<この体験記を書いた人>
ペンネーム:とらとら
性別:女
年齢:52
プロフィール:52歳の兼業主婦。得意な料理は出汁のきいた煮物です。
私は52歳の兼業主婦です。
一つ年上の旦那と結婚して、旦那実家で義両親と生活するようになり、25年ほど経ちます。
私は結婚当初、義母(現在76歳)に料理を叩き込まれました。
今思えば、叩き込まれたとは言っても義母は元来優しい性格で、世間で言うところの嫁姑問題などではなく、ちょっと細かく指導されたという感じです。
しかし、新婚で若かったことや、結婚前から勤めていた会社で仕事は続けていて、変に「私にはキャリアがある」と思っていた私。
義母についイライラしてしまい、「これはもしかすると仕事を続ける私への嫁いびりなのでは?」と感じてしまったこともありました。
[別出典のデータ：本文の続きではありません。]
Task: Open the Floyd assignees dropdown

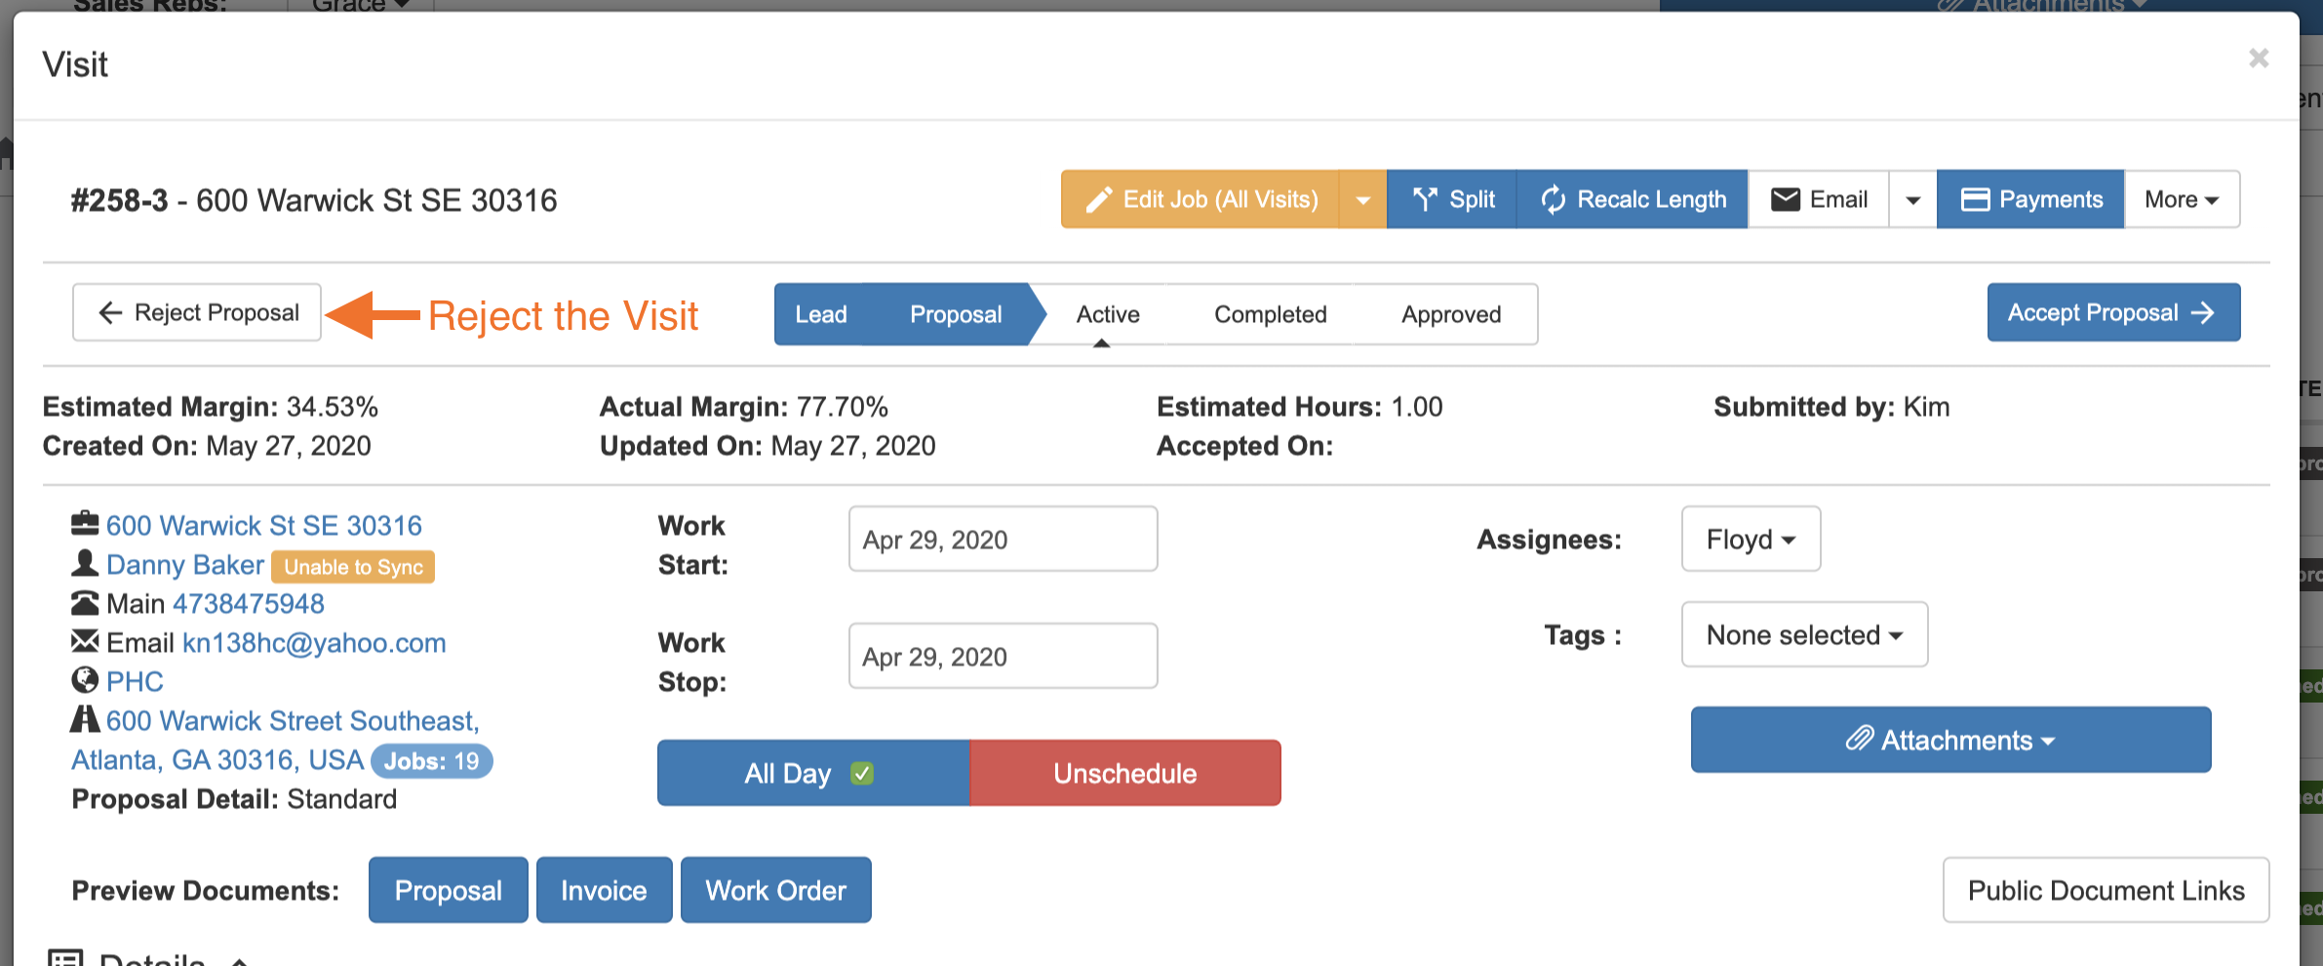Action: 1751,539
しかし、数年でそんな誤解は解け、義母とは長く一緒に暮らしていけそうと感じました。
私の仕事への理解もあるし、子供が熱を出した時などは、義母が私の代わりに学校へ迎えへに行ってくれたこともあります。
「仕事しよるんやけん、しゃあないこともある。全部しようと思わんで無理な時には何でも言いよ」
いつもそう言ってくれて、家事なども率先して手伝ってくれる義母。
「嫁いびり」なんて行動は一つもありませんでした。
よくよく考えると、私と義母では洗濯物のたたみ方だって違います。
だけど、「違う!」なんて言ったりしません。
「そういう風にたたんだら、確かに水場ではタオル掛けやすいかもしれんね」
そう言ってくれる感じで、家事内容に義母と私で違いがあっても、細かく口を出すことも、ましてや嫌味を言うこともありませんでした。
ただそうなると、なぜ料理だけはあんなに細かく口を出されたのだろうと長年疑問には思っていました。
今ではすっかり義母の味を出せるようになっているので、とやかく言われませんが、昔は本当にこんにゃくの飾り包丁の入れ方一つをとっても細かく言われていました。
しかし、最近法事の際に出した私の料理を食べた親戚から聞かされた話で、ようやくその答えがわかったのです。
料理を食べ終え、お茶を飲みながら話していた義父の妹さんが「しっかり、うちの味になっとんね」と言い、内緒話を話すように義母の真意を話してくれました。
「昔ね。義姉さん『ここは本家やけん、親戚に文句言われて私さんが悲しまんように、実の娘と思って料理を教えたんよ』って言よったわ」
今では時代錯誤かもしれませんが、やはり年配の方は本家筋などを気にするようです。
親戚の中には、「本家の嫁」はきちんと家事ができて当たり前という感覚をもっている人もいるらしく、義母は相当苦労したと聞きました。
そこで私にはそんな陰口を言われないように、料理の味だけはと思い、細かく指導していたということなのです。
感動しました。
それを真正面から口にしない義母の優しさと、「実の娘と思って」という言葉に、嫁になった頃からきちんと家族と認めてくれていたことについほろっとしてしまいました。
私も2人の息子がいるので、その子供たちが連れてきたパートナーの方には、義母のような深い愛情をもって接しようと思えた出来事でした。